Finalmente il Corrierone si è svegliato. Dopo avere preso due buchi (dal Fatto il 3 giugno e da Repubblica sabato 11 giugno) sulle intercettazioni di Flavio Briatore e Daniela Santanché che parlano del malato di Arcore e del suo bunga bunga, il quotidiano diretto da Ferruccio de Bortoli domenica 12 giugno ha agguantato la notizia e le ha suonate di santa ragione ai colleghi.

Infuriato per essersi bevuto senza fiatare qualche tempo fa un’intervista da sganasciarsi di Flavio Briatore che dichiarava: “Le feste di Berlusconi sono molto carine, molto garbate. Mai visto nulla non dico di trasgres­sivo, ma nemmeno di malizioso”, il guardiano del potere di via Solferino ha colpito duro sul Ballionere a partire dal titolo: “Briatore e le cene del premier: dovrebbe riposare di più”.
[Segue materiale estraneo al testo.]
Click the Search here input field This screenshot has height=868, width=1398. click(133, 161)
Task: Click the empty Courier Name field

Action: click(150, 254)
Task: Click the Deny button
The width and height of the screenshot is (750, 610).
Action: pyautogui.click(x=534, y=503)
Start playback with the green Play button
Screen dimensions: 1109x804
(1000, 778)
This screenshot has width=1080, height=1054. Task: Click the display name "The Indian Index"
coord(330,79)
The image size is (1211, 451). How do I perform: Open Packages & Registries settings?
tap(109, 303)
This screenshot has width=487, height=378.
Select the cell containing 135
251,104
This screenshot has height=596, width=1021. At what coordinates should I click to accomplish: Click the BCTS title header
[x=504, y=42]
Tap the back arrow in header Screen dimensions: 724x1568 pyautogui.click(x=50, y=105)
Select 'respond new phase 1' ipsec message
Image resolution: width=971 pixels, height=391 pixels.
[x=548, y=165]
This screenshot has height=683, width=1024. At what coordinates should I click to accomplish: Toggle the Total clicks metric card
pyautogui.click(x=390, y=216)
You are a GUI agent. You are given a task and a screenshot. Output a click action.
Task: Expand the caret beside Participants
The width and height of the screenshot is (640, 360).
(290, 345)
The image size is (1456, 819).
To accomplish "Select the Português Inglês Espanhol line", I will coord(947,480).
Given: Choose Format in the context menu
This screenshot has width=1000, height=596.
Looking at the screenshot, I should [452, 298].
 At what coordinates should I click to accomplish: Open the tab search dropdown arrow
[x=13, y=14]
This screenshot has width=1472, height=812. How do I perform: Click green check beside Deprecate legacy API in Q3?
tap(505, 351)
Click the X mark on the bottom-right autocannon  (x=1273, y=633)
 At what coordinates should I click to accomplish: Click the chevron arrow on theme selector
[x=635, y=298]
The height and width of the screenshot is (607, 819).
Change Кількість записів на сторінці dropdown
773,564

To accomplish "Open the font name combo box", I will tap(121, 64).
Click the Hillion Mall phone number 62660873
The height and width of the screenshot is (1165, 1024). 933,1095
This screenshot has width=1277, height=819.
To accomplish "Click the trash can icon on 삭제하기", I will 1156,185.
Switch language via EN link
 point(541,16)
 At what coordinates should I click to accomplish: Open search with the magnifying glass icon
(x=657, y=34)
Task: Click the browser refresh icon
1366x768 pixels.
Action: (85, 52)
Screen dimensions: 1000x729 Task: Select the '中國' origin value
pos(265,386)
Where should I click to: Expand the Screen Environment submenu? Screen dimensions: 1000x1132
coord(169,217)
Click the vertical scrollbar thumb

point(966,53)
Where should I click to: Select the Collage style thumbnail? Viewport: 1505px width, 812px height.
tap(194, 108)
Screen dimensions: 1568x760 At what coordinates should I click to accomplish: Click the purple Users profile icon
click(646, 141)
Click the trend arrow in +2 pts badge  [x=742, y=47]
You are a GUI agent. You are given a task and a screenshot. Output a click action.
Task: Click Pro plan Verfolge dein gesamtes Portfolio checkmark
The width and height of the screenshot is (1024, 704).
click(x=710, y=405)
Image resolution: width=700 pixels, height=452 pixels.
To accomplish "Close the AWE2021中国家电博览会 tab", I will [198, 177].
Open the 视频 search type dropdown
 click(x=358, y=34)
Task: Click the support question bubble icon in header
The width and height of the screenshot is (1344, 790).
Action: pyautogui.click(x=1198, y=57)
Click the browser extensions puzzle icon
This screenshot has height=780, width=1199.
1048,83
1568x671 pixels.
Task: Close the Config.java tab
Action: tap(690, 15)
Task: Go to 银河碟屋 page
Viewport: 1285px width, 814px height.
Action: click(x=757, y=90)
Altro che Bunga bunga. I lettori avranno pensato che un vecchio playboy in pensione, dall’alto della sua esperienza, avesse rilasciato un’intervista a freddo al Corriere della sera per consigliare a Silvio un viale del tramonto più decoroso, un nuovo tipo di pasticca azzurra contenente stavolta valeriana, un letto ortopedico più comodo di quello di Putin, insomma niente che avesse a che vedere con intercettazioni, processi e prostituzione minorile. Anche il sottotitolo non aiutava il lettore smarrito: “Non è malato (chi?) Smarrita la via del fare (cosa e a chi?). Violata la mia privacy (di chi?)”. Tre concetti impossibili da connettere in una frase e soprattutto da legare ai consigli per il sonno del titolo. Nemmeno Bartezzaghi sarebbe riuscito a sciogliere l’enigma se non avesse ascoltato o letto le intercettazioni di Flavio e Dani durante un tg o sui giornali concorrenti. Il titolo era concepito in stile Pompiere della sera per lanciare un secchio d’acqua sulle fiamme dello scoop altrui. Ma l’effetto, senza aver prima letto i giornali concorrenti, era quello di un gavettone in faccia, insensato e a freddo.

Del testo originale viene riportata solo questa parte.